▶ _Goal_
Please rewrite the entries as a JSON list of strings, one string per line with blank lines omitted, starting with the line that contains "Where should I" and going on through the line that contains "pyautogui.click(x=917, y=142)".

▶ _Supplied records_
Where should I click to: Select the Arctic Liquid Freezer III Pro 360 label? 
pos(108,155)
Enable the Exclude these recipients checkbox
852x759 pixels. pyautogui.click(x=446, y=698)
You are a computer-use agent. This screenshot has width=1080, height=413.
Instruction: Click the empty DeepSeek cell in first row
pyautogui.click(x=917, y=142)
---
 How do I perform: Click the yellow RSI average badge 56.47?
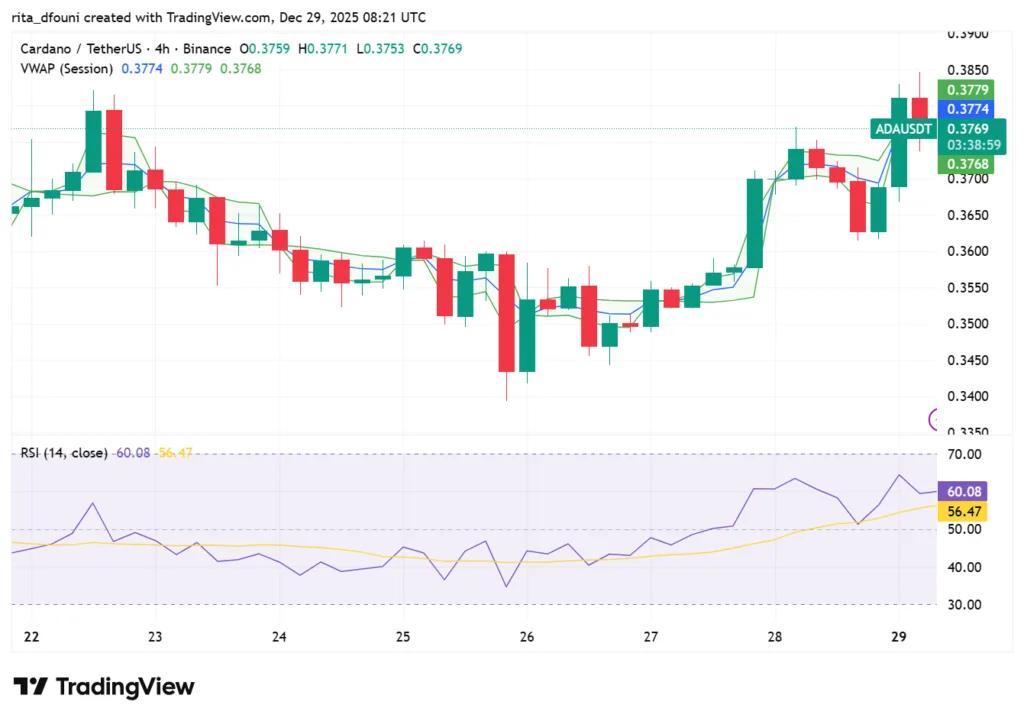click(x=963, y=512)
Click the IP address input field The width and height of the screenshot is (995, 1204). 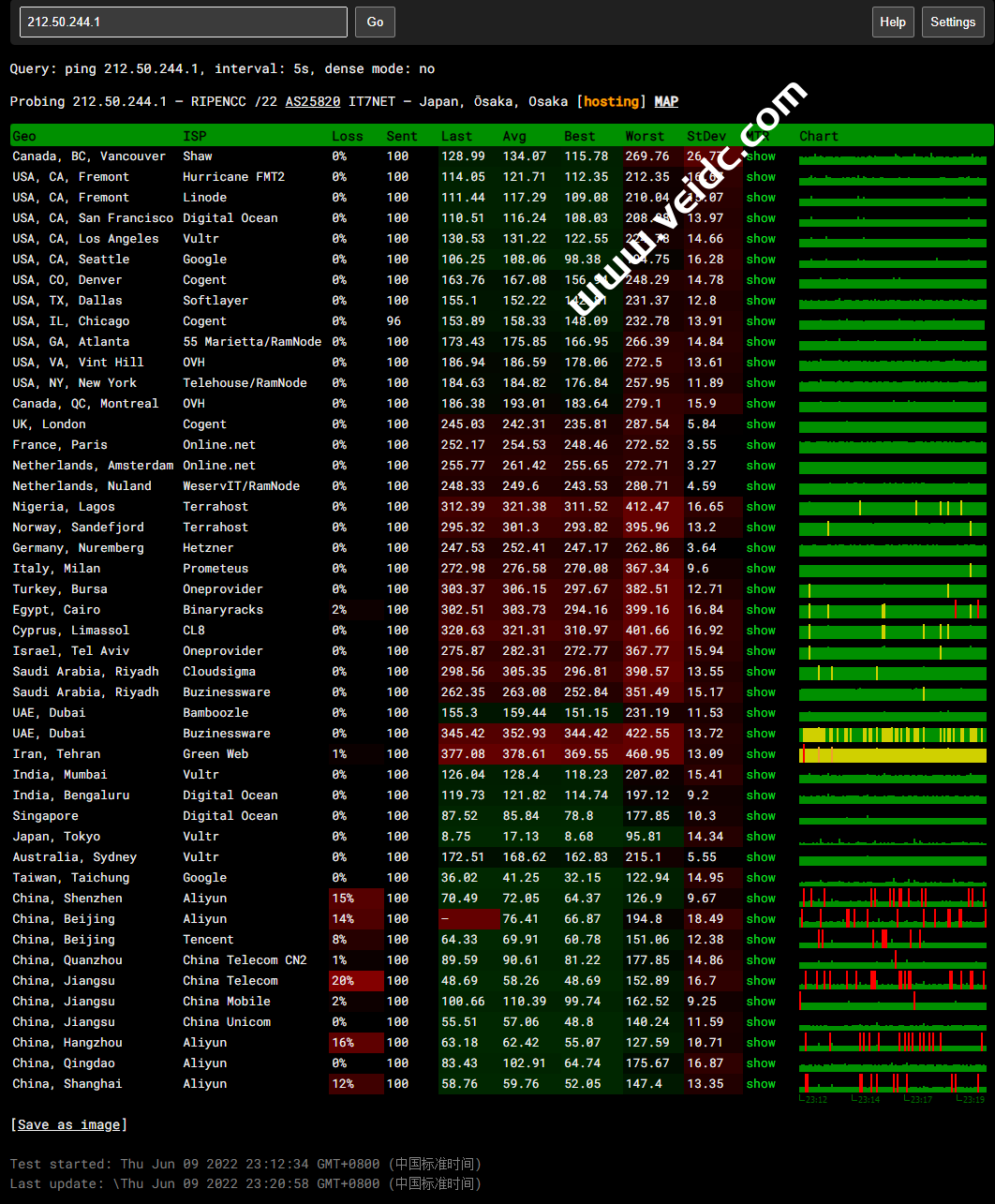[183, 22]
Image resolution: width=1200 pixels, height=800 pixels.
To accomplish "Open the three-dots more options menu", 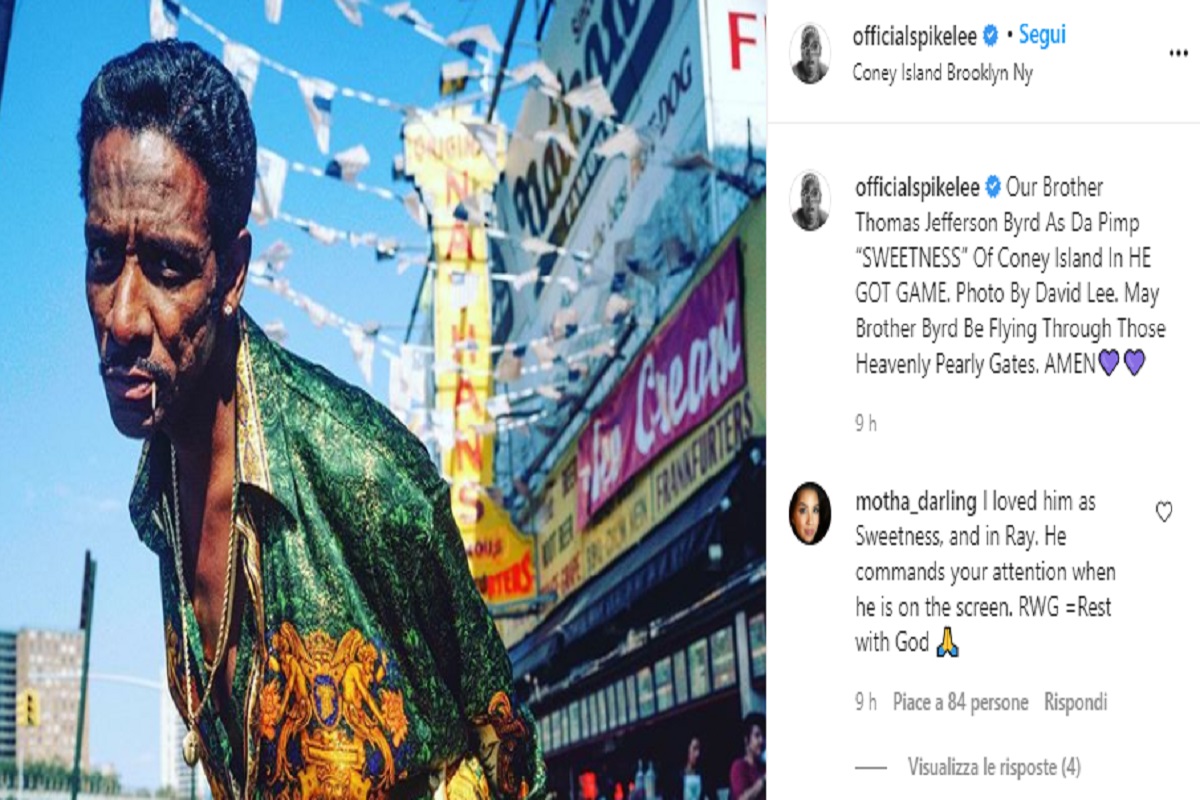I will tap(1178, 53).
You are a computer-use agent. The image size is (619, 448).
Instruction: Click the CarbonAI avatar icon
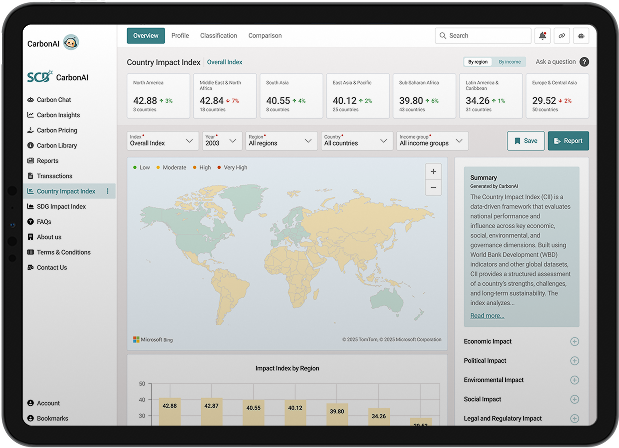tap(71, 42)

▶ _Output for this task_
[
  "Where should I click to: Select the Arctic Liquid Freezer III Pro 360 label? ",
  "pos(108,155)",
  "Enable the Exclude these recipients checkbox",
  "852x759 pixels. pyautogui.click(x=446, y=698)",
  "You are a computer-use agent. This screenshot has width=1080, height=413.",
  "Instruction: Click the empty DeepSeek cell in first row",
  "pyautogui.click(x=917, y=142)"
]